Provided material Block Start

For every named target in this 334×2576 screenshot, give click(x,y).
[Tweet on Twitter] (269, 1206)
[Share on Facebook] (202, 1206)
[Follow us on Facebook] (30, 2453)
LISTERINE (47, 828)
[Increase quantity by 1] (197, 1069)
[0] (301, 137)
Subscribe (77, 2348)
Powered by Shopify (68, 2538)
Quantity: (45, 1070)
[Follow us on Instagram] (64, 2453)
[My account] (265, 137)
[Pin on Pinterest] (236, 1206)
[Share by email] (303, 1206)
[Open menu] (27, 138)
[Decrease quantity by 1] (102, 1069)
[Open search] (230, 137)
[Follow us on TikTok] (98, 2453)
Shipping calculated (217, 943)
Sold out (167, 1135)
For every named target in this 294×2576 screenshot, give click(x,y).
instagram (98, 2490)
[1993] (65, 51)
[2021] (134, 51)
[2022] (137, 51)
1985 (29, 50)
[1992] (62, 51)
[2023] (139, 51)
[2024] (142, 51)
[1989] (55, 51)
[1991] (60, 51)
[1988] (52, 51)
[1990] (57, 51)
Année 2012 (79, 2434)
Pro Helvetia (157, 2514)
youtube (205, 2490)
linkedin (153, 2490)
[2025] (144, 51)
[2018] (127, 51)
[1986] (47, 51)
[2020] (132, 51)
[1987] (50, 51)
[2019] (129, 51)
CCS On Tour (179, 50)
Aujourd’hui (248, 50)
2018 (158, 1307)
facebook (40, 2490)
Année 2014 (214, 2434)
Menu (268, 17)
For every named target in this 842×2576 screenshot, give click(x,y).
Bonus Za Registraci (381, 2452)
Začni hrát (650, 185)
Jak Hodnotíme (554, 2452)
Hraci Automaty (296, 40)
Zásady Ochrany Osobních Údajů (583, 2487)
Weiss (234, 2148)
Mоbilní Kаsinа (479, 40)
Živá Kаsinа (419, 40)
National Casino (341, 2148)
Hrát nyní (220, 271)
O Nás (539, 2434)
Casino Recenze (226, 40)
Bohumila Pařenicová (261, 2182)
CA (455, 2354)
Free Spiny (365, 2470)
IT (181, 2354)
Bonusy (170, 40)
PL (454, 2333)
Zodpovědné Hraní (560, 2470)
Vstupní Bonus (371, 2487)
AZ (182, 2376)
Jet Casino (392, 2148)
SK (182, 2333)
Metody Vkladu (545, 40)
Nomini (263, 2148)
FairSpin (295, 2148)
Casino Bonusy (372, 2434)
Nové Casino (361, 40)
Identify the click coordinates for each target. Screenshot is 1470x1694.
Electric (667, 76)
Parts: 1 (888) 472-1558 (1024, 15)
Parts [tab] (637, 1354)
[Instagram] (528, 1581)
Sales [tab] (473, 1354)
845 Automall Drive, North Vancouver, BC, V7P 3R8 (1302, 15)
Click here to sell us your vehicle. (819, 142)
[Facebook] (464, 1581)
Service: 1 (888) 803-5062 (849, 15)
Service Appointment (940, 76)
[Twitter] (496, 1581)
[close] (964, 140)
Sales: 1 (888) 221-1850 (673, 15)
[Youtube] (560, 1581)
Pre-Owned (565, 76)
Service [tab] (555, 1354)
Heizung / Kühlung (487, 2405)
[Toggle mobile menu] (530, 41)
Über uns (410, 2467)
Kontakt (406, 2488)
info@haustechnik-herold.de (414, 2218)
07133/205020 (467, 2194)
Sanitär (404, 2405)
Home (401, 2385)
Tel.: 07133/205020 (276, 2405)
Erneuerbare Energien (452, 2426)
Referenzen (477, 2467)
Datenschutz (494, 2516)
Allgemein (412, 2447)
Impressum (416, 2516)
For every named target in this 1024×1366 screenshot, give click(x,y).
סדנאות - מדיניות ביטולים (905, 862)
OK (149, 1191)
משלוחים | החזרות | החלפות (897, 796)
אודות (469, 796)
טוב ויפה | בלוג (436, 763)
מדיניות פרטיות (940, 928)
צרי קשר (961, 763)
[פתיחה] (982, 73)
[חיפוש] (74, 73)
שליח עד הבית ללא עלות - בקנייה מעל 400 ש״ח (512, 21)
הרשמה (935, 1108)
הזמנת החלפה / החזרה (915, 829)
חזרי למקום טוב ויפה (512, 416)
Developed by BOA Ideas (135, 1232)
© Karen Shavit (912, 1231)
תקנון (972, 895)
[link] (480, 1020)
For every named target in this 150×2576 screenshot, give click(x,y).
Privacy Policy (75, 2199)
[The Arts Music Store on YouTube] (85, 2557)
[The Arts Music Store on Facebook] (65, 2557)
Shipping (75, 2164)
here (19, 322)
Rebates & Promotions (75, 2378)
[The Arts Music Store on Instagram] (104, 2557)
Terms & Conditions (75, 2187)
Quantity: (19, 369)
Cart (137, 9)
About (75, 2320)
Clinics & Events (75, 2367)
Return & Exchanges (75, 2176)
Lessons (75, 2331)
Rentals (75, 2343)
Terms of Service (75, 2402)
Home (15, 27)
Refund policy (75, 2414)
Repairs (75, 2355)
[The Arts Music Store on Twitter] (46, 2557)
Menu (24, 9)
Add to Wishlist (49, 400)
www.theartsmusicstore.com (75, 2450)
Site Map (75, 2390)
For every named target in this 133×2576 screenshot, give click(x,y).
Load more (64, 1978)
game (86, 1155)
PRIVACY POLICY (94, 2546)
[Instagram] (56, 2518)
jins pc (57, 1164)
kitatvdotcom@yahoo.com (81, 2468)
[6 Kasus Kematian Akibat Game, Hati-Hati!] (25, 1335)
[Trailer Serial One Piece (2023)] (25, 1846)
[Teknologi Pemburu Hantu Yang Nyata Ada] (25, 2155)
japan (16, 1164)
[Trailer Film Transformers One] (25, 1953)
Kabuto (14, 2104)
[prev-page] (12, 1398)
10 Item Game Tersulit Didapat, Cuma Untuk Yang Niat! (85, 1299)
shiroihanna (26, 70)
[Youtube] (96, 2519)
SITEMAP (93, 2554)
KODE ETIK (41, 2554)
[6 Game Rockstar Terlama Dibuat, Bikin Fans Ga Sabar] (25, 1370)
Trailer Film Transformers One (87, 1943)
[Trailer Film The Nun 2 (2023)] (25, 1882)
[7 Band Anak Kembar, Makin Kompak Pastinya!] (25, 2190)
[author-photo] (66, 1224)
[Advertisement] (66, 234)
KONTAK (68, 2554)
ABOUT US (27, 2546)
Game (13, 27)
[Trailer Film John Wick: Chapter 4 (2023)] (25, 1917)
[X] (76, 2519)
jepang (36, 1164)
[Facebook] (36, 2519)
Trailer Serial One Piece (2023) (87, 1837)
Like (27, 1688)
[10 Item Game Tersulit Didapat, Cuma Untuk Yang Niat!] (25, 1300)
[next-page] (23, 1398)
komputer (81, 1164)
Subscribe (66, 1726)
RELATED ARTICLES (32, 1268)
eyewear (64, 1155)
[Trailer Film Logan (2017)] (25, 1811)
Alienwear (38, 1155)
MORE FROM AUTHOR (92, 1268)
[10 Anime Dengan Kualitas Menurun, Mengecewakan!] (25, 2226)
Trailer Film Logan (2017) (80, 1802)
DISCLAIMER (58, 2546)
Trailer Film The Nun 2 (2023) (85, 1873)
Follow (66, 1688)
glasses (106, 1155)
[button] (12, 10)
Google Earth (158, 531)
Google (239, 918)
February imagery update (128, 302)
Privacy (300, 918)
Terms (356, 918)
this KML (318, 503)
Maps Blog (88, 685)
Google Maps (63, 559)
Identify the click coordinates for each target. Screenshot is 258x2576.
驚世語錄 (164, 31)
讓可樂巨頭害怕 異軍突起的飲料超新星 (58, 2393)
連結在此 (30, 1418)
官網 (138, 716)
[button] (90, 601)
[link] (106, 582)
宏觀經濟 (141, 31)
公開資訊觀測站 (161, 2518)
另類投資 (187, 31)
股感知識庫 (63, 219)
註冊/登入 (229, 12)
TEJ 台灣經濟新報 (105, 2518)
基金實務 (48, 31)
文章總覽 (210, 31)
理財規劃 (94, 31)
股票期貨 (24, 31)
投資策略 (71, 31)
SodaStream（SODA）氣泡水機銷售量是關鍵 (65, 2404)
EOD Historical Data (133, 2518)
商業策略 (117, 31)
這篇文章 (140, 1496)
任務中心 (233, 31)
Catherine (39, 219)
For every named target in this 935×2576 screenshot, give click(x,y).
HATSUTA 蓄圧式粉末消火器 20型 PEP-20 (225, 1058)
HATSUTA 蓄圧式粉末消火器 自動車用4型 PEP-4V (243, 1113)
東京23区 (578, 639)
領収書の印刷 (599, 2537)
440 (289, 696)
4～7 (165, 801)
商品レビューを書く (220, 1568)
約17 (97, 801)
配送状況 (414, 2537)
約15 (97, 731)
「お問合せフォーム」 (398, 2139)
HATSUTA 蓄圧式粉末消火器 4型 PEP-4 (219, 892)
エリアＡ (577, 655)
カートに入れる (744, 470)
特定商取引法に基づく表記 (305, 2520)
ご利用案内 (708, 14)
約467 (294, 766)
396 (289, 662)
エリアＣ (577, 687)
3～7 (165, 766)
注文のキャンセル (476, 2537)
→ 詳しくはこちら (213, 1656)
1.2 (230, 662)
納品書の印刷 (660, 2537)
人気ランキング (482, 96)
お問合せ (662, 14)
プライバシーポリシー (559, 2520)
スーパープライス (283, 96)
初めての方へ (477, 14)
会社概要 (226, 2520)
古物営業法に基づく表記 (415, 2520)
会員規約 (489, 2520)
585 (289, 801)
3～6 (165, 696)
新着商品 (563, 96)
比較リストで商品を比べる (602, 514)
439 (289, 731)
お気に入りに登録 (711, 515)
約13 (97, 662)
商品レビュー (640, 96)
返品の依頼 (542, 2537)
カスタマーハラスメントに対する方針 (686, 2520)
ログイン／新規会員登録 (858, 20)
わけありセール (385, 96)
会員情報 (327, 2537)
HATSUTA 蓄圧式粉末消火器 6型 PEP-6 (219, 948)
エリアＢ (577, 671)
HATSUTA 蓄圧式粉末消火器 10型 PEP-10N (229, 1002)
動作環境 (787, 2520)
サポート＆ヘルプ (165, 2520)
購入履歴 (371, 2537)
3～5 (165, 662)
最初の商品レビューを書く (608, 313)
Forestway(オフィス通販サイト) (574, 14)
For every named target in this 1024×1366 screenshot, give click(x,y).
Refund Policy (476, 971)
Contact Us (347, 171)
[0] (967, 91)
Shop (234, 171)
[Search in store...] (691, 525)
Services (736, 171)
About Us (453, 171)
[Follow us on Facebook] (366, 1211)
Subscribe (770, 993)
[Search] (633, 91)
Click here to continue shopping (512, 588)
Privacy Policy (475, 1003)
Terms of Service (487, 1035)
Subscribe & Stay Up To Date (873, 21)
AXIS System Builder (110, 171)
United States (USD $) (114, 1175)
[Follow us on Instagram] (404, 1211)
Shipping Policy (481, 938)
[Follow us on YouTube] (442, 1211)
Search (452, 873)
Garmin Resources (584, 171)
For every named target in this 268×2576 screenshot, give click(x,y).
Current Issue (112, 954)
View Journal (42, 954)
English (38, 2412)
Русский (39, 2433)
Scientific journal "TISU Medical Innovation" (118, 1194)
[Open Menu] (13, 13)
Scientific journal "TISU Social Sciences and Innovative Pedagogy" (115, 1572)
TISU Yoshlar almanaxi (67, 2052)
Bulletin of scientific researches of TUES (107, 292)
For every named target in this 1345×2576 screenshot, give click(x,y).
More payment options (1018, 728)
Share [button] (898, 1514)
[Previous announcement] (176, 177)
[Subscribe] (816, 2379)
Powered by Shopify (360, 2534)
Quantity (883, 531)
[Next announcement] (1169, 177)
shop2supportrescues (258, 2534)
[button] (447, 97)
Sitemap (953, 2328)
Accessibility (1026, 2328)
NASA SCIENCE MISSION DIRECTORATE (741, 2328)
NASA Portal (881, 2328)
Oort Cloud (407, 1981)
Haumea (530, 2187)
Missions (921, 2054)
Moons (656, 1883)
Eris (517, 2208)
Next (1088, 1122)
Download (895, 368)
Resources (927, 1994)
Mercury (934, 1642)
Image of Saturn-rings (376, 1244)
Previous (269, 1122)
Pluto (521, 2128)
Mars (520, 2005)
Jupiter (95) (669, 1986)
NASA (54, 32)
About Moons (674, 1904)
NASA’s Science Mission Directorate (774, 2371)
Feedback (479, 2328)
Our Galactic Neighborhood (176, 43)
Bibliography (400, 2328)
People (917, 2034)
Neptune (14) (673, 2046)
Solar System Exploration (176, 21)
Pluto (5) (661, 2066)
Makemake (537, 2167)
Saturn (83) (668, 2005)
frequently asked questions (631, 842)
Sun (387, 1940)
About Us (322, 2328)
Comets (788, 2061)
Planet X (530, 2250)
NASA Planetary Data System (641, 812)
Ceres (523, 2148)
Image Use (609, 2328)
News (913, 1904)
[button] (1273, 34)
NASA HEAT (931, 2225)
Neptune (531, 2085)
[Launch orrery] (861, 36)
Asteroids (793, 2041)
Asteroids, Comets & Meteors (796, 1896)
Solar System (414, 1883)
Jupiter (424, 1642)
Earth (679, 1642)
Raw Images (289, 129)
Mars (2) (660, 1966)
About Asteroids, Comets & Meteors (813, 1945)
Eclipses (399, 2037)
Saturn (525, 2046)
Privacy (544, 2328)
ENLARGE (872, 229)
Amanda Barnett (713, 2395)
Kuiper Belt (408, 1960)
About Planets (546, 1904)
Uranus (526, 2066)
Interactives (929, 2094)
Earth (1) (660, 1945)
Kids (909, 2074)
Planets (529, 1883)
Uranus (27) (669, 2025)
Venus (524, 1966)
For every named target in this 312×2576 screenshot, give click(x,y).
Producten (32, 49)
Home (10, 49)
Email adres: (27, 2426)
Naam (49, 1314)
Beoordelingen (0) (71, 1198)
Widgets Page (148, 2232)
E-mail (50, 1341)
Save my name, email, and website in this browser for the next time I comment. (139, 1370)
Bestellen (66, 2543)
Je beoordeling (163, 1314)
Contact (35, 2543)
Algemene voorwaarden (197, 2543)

Provided material Block End

■ What is expected
Every line with the word "Subscribe" in it should be copied from the listing above.

■ Response area
Subscribe (77, 2348)
Subscribe (66, 1726)
Subscribe (770, 993)
Subscribe & Stay Up To Date (873, 21)
[Subscribe] (816, 2379)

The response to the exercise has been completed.